For security purposes, you may be automatically logged out of the confluent CLI at some point. If this happens, run the following command:

confluent login && \
confluent environment use $CC_ENV && \
confluent kafka cluster use $CCLOUD_CLUSTER_ID

Export Schemas to Confluent Cloud with Schema Linking

Confluent Schema Registry is critical for evolving schemas alongside your business needs and ensuring high data quality. With Schema Linking , you can easily export your schemas from your on-premises Schema Registry to Confluent Cloud. In this section, you will export the schema subjects wikipedia.parsed-value and wikipedia.parsed.count-by-domain-value from Confluent Platform to Confluent Cloud with schema linking. These schema subjects will be exported to a new schema context called “cp-demo”, so their qualified subject names in Confluent Cloud will be :.cp-demo:wikipedia.parsed-value and :.cp-demo:wikipedia.parsed.count-by-domain-value.

  1. From here, we will switch back and forth between using Confluent Cloud and Confluent Platform. We can streamline this “context switching” with the confluent context CLI subcommand. Here let’s create a context called “ccloud” from the current context.

    confluent context update --name ccloud
    
  2. Next, log into Confluent Platform and create a context called “cp”. To create a cluster link, the CLI user must have ClusterAdmin privileges. For simplicity, sign in as a super user using the username superUser and password superUser

    confluent login --save --url https://localhost:8091 \
       --ca-cert-path scripts/security/snakeoil-ca-1.crt
    

    and create a CLI context called “cp”.

    confluent context update --name cp
    
  3. Inspect the schema exporter configuration file at scripts/ccloud/schema-link-example.properties.

    # Copy the contents of this file to schema-link.properties and
    # add your Confluent Cloud Schema Registry credentials
    
    # *****DO NOT***** add schema-link.properties to version control
    # with your Confluent Cloud credentials
    
    schema.registry.url=<destination sr url>
    basic.auth.credentials.source=USER_INFO
    basic.auth.user.info=<destination api key>:<destination api secret>
    
  4. Run the following command copy the contents of the configuration file to a new file called schema-link.propertes that includes your Schema Registry credentials.

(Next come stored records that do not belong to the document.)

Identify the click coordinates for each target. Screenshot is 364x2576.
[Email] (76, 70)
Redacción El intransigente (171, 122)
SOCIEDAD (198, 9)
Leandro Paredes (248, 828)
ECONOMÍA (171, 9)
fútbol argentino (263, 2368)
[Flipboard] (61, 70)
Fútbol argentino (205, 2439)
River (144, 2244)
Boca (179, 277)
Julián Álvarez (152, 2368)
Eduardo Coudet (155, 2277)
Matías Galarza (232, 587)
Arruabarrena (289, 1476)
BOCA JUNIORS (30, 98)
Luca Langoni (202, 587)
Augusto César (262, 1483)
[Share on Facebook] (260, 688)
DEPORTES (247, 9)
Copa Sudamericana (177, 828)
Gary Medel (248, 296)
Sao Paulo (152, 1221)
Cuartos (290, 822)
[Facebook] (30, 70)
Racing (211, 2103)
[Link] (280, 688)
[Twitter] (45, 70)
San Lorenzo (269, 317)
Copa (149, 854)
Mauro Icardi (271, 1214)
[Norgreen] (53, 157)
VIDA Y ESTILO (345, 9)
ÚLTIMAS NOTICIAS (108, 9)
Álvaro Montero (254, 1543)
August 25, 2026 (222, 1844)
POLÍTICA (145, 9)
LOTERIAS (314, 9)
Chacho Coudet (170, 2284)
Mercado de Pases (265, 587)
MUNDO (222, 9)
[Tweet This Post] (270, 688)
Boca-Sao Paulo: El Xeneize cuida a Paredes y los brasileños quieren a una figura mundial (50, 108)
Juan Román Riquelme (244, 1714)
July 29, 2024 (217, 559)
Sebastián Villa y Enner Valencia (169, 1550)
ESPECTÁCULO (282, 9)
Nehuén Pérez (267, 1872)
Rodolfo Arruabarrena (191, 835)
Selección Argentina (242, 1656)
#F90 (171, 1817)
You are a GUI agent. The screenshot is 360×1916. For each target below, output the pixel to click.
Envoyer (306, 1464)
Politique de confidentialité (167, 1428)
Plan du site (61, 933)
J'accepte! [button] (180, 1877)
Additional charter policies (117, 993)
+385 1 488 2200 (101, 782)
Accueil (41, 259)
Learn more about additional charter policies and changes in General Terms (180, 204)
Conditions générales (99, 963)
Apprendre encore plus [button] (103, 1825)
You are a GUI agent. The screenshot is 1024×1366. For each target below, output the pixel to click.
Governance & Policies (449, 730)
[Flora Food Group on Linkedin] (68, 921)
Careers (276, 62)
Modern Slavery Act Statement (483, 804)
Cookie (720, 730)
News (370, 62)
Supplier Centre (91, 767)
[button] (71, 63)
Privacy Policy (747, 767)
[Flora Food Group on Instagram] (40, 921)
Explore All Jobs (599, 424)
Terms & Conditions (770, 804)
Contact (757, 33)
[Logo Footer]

    sed -e "s|<destination sr url>|${CC_SR_ENDPOINT}|g" \
    -e "s|<destination api key>|${SR_API_KEY}|g" \
    -e "s|<destination api secret>|${SR_API_SECRET}|g" \
    scripts/ccloud/schema-link-example.properties > scripts/ccloud/schema-link.properties
    
  5. Create a schema exporter called “cp-cc-schema-exporter” for the on-premises Schema Registry.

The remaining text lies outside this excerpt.